Yep. That study is VERY intriguing to us with that problem.

The best answer I ever heard is that you are trying to focus on the topic at hand, i.e. the meeting. Your body is bouncing your leg to divert the part of your mind that wants to get up and run around, so that you can focus. Its giving you something physical that’s going on, which frees your brain to concentrate on the facts being presented to you.

Have you ever had the occasion to watch a room full of teenage boys being forced to sit still and pay attention? Half of them will be bouncing like that.

My best guess, then, is that no matter the amount of leg jiggling/hair twirling/pen tapping those two would do, the subject of the meeting simply did not spark their interest enough, or perhaps they were distracted by other concerns.

Under the same circumstances, this middle aged woman will be “bouncing like that”! It’s not in any way a conscious effort - I usually catch myself irritating others by my pen tapping and bouncy leg-from-hell. I would need a straitjacket seriously to sit still through the vast majority of meetings I’ve ever attended. And whether I got to fidget or not, I usually wouldn’t recall half of anything mentioned. :frowning:

(For the record, I have never been officially diagnosed with an attention deficit disorder.

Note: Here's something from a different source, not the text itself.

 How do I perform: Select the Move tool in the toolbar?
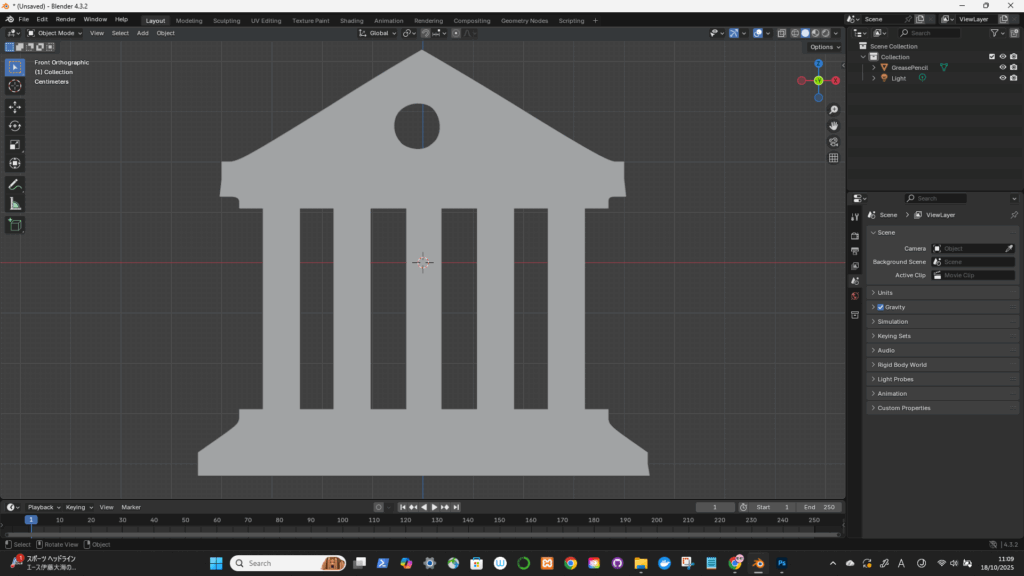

My husband, however, who we joke is the adult poster boy of ADHD, swears up and down that I am so afflicted. Once I have health insurance again here in a couple of months I will probably go try and figure out a diagnosis.)

I’ve stopped taking paper to meetings because I doodle like a motherfuck and waste paper and look like I don’t care. But I am paying attention and I can respond in the meeting. I may not retain details for very long afterward though–that’s where not having paper to take notes backfires! :smack: I do need reminders of what we talked about and then the content comes back.

But the doodling (like the leg jiggling) actually keeps me more present than I am without it.

I had a boss with a bouncy leg, and it always went away after he went to the bathroom.
I think he didn’t realize he was doing it. I wanted to pipe up, and that would cure him, but never got the nerve.

Neurological problems in the brain. The last decade I couldn’t stop my leg from bouncing at times without walking and then it started back up right away when I sat. At one time I couldn’t stay seated in a car for longer than 20 to 30 minutes, because my leg would get so bouncy. It was very annoying and inconvenient. Earlier in life it was minor compared to the other neurological problems.

My grandmother always blamed this on excess sexual energy. (To my grandmother, “excess”=“any at all.”) So she’d send them all out to run around.

I fidget like that and in numerous other ways. I bring my crocheting to lectures and having that motion keeps me from bouncing my leg, jiggling my foot, tapping my fingers, etc. Having somewhere to channel my fidgets also helps me not space out during lecture.

My legs jiggle like that in meetings. When I stand they keep doing it, to the point that I have made people with vertigo nauseous. It usually means I am trying to stay still and concentrate. Harder concentration tends to increase the RPMs, as does anxiety. This is mostly a process during assimilating new information.